Alzheimer’s disease has long been the sole province of pharmaceutical and biotech companies, but two digital therapeutics companies, Cognito Therapeutics and Brain+, are on their way to proving that with platforms offering a high safety profile, their approaches are disease-modifying, even on a stand-alone basis. If these digital therapeutics halt or even slow down disease progression, they’ll provide enormous value to the healthcare system.

Alzheimer’s disease (AD) has been in the headlines again with more chatter about Aduhelm (aducanumab), Biogen Inc.’s biologic for early-stage Alzheimer’s disease. When FDA approved it (conditionally) in June 2021, it was the first drug in a new therapeutic class to have gained FDA approval since 2003. It’s also the first disease-modifying—rather than symptom-treating—drug to gain approval.

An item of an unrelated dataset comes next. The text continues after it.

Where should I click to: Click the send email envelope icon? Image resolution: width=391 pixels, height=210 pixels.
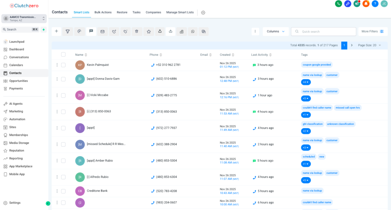coord(102,31)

Aduhelm is a monoclonal antibody that works by clearing out amyloid plaque deposits, which are thought to contribute to the development of cognitive deficits and dementia, and as such, has the potential to alter the progression of the disease.

Aduhelm was controversial when FDA approved it last year by an accelerated approval pathway (used for severe diseases that need treatments) even though the scientific committee voted against that move. The committee’s beef was that the drug showed insufficient signs of efficacy against the risk of a potentially serious adverse event that affected one-third of patients.